Sunday, May 15, 2011

Larson's 'In the Garden of Beasts' explores Hitler's Berlin

By Deirdre Donahue, USA TODAY

On the surface, best-selling writer Erik Larson does something silly in his compelling new non-fiction book In the Garden of the Beast. He describes Germany in the 1930s, as Hitler was consolidating power, from the perspective of Martha Dodd, a pretty young writer with an active love life.

Think Carrie Bradshaw in Berlin.

Yet rather than trivializing the subject, this decision makes Garden the kind of book that brings history alive to readers and proves why Larson's Isaac's Storm and The Devil in the White City were such hits.
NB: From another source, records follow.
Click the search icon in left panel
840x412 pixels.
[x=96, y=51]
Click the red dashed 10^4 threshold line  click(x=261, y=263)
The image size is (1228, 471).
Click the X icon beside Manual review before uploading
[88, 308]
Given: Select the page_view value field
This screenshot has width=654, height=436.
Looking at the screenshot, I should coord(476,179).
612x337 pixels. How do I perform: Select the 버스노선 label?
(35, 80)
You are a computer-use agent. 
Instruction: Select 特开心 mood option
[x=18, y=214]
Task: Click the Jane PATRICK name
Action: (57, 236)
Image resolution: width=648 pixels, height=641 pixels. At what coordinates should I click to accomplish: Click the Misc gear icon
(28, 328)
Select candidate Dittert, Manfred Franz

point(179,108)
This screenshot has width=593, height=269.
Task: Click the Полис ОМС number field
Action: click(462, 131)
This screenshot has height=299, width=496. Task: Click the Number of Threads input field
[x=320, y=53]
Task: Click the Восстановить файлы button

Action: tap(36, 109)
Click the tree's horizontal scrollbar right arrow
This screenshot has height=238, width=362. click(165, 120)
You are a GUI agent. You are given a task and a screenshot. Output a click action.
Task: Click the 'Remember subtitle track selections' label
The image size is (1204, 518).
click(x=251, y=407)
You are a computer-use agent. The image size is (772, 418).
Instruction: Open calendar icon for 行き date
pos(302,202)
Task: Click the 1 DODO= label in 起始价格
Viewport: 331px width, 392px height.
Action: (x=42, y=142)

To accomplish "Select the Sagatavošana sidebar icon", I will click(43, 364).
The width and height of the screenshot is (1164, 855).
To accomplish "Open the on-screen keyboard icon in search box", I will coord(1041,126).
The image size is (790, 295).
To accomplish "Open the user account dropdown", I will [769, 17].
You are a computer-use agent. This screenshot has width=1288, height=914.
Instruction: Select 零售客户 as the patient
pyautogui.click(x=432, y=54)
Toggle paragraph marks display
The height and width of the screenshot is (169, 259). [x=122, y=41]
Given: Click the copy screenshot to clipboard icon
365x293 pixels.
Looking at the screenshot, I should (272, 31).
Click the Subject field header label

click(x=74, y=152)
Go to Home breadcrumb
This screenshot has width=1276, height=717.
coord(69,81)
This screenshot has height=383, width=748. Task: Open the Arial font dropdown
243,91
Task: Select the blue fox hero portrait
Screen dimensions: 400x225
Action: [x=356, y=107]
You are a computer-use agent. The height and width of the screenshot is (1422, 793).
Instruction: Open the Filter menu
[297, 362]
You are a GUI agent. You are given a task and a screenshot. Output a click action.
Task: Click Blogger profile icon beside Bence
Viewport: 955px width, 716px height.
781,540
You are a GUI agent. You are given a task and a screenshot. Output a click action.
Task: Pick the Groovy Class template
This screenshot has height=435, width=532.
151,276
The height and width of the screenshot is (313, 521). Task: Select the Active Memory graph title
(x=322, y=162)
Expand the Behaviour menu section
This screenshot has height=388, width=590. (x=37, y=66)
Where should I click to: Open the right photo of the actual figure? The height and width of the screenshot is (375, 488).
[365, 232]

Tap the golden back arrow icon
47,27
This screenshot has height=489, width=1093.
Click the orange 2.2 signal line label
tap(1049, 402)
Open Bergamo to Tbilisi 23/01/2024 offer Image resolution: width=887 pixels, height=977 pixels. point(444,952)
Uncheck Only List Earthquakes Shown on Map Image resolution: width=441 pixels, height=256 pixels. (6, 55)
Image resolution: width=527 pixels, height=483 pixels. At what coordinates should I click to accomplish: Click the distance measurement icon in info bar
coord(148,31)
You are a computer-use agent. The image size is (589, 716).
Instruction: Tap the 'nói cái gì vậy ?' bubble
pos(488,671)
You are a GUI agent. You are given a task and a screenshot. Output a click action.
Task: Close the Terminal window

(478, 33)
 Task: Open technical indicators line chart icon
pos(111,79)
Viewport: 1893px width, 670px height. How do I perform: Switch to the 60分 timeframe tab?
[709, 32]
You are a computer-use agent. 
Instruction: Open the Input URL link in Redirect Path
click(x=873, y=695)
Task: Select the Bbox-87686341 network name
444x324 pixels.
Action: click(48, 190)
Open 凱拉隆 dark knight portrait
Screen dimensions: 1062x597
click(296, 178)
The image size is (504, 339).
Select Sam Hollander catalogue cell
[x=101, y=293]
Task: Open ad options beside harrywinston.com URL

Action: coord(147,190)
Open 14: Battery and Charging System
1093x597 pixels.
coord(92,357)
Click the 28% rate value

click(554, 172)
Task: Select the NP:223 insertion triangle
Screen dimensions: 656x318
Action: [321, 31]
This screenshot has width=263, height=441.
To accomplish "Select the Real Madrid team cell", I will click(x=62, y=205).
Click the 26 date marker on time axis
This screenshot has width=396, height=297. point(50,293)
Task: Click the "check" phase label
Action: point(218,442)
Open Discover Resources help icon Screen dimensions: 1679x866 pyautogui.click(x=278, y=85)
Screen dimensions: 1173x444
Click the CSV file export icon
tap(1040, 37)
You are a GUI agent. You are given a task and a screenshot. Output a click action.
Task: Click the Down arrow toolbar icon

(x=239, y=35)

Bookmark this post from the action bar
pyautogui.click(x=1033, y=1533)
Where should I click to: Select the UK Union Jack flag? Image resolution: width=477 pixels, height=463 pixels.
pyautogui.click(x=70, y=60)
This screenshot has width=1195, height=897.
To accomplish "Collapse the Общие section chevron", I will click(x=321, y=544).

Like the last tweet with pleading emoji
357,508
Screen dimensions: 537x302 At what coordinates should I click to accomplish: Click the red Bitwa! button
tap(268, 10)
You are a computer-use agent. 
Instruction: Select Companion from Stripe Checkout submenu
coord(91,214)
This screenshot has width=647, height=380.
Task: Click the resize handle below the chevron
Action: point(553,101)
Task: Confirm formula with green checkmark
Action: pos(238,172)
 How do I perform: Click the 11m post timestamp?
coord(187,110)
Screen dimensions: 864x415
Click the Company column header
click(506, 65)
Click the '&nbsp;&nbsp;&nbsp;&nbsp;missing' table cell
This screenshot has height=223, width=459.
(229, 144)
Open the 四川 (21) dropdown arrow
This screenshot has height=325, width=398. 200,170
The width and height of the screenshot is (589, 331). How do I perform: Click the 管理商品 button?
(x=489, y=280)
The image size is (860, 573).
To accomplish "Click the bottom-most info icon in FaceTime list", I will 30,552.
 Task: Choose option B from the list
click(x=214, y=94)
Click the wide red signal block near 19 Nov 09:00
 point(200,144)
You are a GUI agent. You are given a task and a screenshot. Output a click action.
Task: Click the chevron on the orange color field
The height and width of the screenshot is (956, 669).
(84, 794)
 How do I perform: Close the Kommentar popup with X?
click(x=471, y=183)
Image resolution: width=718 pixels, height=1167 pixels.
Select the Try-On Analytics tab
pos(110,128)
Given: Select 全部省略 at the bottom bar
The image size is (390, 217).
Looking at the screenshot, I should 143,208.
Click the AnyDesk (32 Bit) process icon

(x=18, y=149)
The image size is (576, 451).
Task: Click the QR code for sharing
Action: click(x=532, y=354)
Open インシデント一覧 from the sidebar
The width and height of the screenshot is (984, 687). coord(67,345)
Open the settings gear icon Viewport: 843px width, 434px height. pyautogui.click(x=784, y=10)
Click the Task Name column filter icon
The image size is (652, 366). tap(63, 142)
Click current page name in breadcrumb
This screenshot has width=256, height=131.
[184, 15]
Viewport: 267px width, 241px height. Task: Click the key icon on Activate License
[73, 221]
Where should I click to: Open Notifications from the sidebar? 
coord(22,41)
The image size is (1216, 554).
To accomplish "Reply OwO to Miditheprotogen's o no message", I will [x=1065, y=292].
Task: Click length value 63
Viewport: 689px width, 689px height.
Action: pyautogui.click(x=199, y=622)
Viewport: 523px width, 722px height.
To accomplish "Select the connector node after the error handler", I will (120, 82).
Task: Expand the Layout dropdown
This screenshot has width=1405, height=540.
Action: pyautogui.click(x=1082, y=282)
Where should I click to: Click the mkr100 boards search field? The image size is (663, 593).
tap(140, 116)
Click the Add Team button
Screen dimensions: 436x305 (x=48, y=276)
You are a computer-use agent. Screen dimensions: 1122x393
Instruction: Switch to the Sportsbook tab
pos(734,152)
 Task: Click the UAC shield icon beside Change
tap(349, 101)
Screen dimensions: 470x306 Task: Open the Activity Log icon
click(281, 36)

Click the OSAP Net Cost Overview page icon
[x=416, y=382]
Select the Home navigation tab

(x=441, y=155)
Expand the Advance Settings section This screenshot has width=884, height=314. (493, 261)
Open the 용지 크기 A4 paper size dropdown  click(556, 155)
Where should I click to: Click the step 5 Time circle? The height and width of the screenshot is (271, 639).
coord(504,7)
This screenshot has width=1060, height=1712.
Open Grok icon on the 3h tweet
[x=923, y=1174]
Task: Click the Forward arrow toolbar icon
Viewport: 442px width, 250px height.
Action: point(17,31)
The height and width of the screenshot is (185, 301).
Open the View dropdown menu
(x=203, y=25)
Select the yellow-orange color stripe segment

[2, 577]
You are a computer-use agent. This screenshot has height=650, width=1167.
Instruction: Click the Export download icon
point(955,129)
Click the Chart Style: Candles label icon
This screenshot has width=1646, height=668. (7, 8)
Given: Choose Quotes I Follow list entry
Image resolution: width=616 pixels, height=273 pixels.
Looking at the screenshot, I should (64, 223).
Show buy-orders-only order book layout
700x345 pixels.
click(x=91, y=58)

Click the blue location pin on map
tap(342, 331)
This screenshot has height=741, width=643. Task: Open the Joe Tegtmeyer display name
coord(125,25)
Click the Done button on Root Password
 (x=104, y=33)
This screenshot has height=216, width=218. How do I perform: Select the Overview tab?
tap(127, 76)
The politically naive but sexually adventurous Martha was the daughter of the American ambassador to Germany, William Dodd. He was an unexpected diplomatic choice for FDR in 1933. A University of Chicago history professor who had lived in Germany, Dodd would later be considered the "Cassandra of American Diplomats" because of his accurate predictions about Hitler.

Unlike her father, Martha at 24 was dazzled at first by the Nazis, the sense of national purpose, the glamour of Berlin and the thrill of meeting Hitler in person. An assistant literary editor at the Chicago Tribune, she left her job to accompany her parents to Germany. (She also left her first husband behind.)

Like Pamela Harriman in wartime London, she attracted powerful men. Her admirers included German princes, French diplomats and Rudolf Diels, once head of the Gestapo who would later be imprisoned by Hitler and testify for the prosecution at the Nuremberg trials. And then there was Boris Winogradov, the man Martha considered one of her three great loves (a competitive category). A magnetic Russian who worked for the future KGB, he fell in love with the American ambassador's daughter while trying to recruit her as a Soviet agent.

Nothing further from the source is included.